▸ KUTIPAN TERPILIH:
Sungguh, tidak ada obat yang mujarab untuk penyakit itu, kecuali syariah
Islam, bukan yang lain.
Penyakit sosial yang kronis dapat
diatur dengan cara mengatur kembali interaksi pria wanita secara benar
dengan syariah Islam. Hanya dengan syariah Islam, interaksi pria wanita
dapat diatur secara sehat dan berhasil-guna, yaitu tanpa membangkitkan
hasrat seksual secara ilegal, namun tetap dapat mewujudkan
tolong-menolong di antara kedua lawan jenis untuk mewujudkan
kemaslahatan bagi masyarakat.
Kang, dari uraian diatas, Aq
berharap Akang bisa mengerti, antara pria dan wanita sangat jelas dalam
islam tidak diperkenankan untuk pacaran, kalo memang Akang sudah siap
menikah, sudah mengkhitbah (melamar) wanita, baru Akang bisa berhubungan
dengan wanita tersebut untuk mengenal lebih jauh (ta’aruf)

▸ PETUNJUK LATIHAN:
Tuliskan kembali tanpa perubahan bagian kutipan tentang syariah Islam dan interaksi pria wanita di antara "Sungguh, tidak ada" dan "kemaslahatan bagi masyarakat.", termasuk kedua batas tersebut. Item di bawah ini merupakan bahan tersendiri yang terpisah dari kutipan.

[Item dari sumber data]

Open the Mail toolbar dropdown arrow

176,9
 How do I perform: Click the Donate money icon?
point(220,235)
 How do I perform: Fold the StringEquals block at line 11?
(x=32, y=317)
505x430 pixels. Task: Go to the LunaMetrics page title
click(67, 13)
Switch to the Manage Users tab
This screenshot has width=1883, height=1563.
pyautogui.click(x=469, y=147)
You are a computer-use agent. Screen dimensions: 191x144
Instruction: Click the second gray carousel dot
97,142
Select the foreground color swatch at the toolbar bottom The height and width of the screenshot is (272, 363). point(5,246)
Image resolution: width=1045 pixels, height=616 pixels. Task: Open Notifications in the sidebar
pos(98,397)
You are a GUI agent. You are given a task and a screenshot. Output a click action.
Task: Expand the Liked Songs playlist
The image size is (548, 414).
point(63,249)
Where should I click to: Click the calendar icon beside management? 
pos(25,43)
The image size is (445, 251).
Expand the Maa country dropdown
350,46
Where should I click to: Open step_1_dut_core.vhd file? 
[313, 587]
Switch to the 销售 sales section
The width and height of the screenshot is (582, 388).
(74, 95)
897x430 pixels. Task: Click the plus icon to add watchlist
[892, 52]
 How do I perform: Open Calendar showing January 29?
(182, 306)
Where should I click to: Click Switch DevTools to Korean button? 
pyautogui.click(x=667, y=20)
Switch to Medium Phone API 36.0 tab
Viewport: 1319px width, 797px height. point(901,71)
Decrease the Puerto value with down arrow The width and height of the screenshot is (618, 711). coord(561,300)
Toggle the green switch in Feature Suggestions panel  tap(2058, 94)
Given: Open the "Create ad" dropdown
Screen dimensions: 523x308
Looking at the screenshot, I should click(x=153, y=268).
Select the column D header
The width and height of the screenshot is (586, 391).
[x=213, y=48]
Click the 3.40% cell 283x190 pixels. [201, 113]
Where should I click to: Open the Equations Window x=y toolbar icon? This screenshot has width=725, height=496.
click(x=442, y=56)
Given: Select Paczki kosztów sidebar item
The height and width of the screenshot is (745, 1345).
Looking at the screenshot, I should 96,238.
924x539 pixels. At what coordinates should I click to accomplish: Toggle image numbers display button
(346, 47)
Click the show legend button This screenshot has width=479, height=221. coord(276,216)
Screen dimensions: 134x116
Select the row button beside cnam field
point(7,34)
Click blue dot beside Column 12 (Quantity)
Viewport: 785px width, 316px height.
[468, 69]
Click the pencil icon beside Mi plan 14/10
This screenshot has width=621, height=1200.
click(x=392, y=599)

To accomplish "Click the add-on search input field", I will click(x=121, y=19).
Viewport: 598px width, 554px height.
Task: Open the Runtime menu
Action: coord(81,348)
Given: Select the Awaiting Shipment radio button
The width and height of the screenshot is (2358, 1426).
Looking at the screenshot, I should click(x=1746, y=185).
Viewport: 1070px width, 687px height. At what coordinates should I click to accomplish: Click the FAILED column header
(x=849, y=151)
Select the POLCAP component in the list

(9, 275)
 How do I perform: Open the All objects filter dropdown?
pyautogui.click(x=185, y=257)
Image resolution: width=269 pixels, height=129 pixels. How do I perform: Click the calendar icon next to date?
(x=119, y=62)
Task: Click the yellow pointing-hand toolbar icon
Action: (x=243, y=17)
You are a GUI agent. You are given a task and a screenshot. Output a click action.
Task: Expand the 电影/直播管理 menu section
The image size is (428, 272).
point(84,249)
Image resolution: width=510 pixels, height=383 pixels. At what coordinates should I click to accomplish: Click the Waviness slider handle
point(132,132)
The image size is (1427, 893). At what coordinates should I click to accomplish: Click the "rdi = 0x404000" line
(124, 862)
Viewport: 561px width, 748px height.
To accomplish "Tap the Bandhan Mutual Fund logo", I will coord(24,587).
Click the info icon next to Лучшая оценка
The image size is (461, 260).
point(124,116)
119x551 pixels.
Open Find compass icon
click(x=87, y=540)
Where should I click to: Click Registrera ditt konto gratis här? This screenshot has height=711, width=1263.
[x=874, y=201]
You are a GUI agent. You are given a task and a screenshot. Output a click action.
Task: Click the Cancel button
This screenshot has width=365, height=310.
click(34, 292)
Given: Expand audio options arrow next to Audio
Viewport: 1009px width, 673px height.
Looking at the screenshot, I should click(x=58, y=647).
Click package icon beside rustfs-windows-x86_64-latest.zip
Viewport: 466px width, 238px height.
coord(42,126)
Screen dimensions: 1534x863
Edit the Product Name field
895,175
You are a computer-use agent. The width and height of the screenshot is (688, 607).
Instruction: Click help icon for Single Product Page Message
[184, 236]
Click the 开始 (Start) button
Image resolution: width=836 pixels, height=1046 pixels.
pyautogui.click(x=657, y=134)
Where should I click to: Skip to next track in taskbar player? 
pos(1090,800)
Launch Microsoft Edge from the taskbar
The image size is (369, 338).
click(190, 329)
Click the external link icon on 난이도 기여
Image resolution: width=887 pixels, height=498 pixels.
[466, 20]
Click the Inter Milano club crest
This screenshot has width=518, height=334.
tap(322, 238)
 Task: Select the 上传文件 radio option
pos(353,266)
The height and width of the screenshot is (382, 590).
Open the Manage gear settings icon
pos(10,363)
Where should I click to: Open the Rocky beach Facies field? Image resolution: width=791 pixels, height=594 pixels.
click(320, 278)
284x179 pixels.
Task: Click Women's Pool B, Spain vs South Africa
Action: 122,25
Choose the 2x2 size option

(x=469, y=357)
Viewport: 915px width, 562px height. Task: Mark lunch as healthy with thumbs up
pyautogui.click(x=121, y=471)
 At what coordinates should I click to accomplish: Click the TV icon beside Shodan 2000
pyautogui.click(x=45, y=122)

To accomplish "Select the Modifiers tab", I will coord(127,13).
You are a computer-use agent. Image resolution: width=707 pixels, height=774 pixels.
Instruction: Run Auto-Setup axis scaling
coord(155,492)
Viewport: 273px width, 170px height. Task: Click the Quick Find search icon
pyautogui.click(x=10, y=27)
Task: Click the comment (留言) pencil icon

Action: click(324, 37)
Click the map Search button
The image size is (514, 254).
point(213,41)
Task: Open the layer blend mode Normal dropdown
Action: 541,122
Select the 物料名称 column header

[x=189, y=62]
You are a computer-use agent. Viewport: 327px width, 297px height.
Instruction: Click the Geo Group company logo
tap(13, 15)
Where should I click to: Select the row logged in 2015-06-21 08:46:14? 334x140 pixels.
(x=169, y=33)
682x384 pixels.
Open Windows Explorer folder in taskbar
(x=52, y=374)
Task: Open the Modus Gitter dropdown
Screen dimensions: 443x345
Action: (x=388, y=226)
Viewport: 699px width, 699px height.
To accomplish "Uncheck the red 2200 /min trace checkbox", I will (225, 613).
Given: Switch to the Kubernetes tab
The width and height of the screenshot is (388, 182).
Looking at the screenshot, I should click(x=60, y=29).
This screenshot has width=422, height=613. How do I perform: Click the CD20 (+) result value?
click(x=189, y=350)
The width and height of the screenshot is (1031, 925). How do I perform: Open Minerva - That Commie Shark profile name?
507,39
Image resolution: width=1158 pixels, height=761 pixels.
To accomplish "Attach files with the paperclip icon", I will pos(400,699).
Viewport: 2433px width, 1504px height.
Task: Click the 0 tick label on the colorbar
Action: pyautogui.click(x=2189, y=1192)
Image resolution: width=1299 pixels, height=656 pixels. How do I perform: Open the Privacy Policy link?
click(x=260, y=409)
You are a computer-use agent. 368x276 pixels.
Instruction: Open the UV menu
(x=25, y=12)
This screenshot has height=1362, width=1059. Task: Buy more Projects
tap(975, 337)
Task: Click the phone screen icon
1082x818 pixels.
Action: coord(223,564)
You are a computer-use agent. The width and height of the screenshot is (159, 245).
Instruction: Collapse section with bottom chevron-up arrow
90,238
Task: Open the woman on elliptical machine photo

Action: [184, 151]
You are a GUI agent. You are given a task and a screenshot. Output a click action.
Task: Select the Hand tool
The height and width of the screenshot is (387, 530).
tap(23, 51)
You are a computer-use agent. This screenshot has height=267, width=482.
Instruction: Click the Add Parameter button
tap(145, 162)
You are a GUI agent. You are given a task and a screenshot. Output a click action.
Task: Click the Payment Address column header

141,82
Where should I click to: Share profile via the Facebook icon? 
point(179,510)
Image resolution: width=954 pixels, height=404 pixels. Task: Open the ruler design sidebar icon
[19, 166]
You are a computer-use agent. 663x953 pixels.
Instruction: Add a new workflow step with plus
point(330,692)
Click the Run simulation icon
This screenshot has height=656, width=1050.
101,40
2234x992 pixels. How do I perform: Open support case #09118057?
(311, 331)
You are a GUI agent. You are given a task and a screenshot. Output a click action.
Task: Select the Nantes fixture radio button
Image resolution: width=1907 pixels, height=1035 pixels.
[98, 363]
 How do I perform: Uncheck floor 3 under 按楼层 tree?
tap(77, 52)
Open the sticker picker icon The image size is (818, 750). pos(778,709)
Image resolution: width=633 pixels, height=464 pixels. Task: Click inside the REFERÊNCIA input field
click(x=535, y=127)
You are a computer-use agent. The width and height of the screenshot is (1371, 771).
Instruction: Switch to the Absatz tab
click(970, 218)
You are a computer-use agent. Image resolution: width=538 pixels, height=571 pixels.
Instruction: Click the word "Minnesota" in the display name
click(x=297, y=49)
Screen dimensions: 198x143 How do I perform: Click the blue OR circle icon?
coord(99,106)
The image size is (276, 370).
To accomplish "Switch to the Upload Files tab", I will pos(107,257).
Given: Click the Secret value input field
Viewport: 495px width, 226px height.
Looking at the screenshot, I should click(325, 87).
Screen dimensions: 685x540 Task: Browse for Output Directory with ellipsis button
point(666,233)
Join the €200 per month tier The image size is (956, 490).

▸ HASIL PENGERJAAN:
Sungguh, tidak ada obat yang mujarab untuk penyakit itu, kecuali syariah
Islam, bukan yang lain.
Penyakit sosial yang kronis dapat
diatur dengan cara mengatur kembali interaksi pria wanita secara benar
dengan syariah Islam. Hanya dengan syariah Islam, interaksi pria wanita
dapat diatur secara sehat dan berhasil-guna, yaitu tanpa membangkitkan
hasrat seksual secara ilegal, namun tetap dapat mewujudkan
tolong-menolong di antara kedua lawan jenis untuk mewujudkan
kemaslahatan bagi masyarakat.